3. Appellant presents an apparently sincere argument to the effect that, by the judgment in this case, she is deprived of property without due process of law, to the breach of-the prohibition contained in the federal constitution and its amendments prohibiting a state from enacting any law having that effect. The respects in which this constitutional right of property is claimed to have been invaded are two: First. The contention is presented that by virtue of secs. 1176, 1191, Stats. .(1898), the county and its grantee, the plaintiff, were vested with complete title in fee simple to the lands involved under her tax deeds, and that judgment taking such land -away from her therefore deprives her of her property. It is true that sec. 1176 does provide that the tax deed “shall vest in the grantee an absolute estate in fee simple in such land.” Sec. 1191, however, merely provides that land should be exempt from taxation when the county shall have received a tax deed and shall hold unredeemed tax certificates for at least two ensuing years. It *466ought to be apparent at a glance to appellant’s counsel, as well as to others, that the absolute fee simple ascribed to a tax deed by sec. 1116 is dependent upon the validity of that deed. No absolute fee-simple title is conferred by an unlawful or invalid deed, save as it may result from the limitations prescribed by other statutes. Hence, when it is established that the tax deeds under which plaintiff claims'were invalid and have not been cured by limitation periods, it results that she had no title, and therefore none is taken from her. Further than this, however, any loss of property which appellant supposed she had, results from the judgment of a court of competent authority, having full jurisdiction of the subject matter and of the parties in the action, where the appellant had full opportunity to be heard, and, as we judge from the record, was heard to an adequate, if not excessive, extent. Such proceeding is the most complete due process of law known to common-law jurisprudence. Hence this contention of appellant must be overruled.

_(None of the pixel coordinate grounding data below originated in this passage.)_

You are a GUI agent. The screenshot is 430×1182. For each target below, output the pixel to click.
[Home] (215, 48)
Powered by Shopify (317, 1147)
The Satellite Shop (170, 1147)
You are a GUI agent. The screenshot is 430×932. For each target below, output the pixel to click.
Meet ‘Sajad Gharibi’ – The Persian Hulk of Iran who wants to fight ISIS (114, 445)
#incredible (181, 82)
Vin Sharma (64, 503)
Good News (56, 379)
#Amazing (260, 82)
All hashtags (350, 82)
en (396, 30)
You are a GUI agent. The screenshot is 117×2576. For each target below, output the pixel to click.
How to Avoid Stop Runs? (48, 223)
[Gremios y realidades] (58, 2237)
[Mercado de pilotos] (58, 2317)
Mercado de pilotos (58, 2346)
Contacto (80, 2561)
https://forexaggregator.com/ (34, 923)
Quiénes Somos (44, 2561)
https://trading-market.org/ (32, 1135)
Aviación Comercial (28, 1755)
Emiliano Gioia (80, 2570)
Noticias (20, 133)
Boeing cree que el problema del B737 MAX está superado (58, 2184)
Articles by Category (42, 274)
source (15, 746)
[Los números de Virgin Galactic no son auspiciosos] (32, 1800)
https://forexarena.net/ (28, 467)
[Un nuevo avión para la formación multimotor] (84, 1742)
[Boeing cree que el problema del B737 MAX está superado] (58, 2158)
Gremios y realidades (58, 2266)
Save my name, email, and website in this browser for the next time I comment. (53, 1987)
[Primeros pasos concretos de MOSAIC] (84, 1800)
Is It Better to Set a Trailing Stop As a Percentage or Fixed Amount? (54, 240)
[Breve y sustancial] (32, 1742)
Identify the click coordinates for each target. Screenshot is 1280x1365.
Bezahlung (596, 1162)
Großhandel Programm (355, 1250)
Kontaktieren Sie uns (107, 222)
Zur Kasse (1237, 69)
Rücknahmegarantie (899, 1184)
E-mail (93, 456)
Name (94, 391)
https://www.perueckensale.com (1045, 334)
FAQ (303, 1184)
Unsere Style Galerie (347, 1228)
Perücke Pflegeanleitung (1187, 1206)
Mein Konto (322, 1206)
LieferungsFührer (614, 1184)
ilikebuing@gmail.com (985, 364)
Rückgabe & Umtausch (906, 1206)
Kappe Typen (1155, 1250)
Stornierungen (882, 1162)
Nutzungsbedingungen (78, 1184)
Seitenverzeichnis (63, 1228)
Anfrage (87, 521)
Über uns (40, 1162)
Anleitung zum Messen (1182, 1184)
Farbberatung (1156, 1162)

The second invasion of the guarantees of the federal constitution is predicated upon the fact that in 1899, after appellant had acquired her tax certificates and had recorded the first of the tax deeds upon which she rests, but before any limitation period had run in protection thereof, the term of limitation prescribed by sec. 1189a, Stats. (1898), was enlarged by the substitution of three years in place of nine months, so that her deed would not become impregnable to the particular form of attack covered by that section so soon as under the law existing at the time of its issue. There are two complete answers to this complaint of appellant: First. Sec. 1189a regulates the limitation only of actions to attack a tax deed because void on its face. This action concedes the prima facie validity of appellant’s deed, and is therefore wholly unaffected by that section or by the amendments thereof. Another complete answer, however, is that, until a statute of limitation has completely run so as to vest *467title by excluding the possibility of attack thereon, the period of limitation is wholly within the province of a state legislature, and is not controlled by the federal provisions against either the impairment of the obligations of contract or the deprivation of property without due process of law, provided,-of course, a reasonable time be allowed after the new enactment for bringing actions if the time be shortened. Wood, Lim. (3d ed.) 34; Koshkonong v. Burton, 104 U. S. 668; Campbell v. Holt, 115 U. S. 620, 628, 6 Sup. Ct. 209; Wheeler v. Jackson, 137 U. S. 245, 11 Sup. Ct. 76; Relyea v. Tomahawk P. & P. Co. 102 Wis. 301, 305, 78 N. W. 412; Lawton v. Waite, 103 Wis. 244, 257, 79 N. W. 321.

We find nothing in the record which can justify a reversal of the judgment.

By the Court. — Judgment affirmed.

A motion for a rehearing was denied April 30, 1907.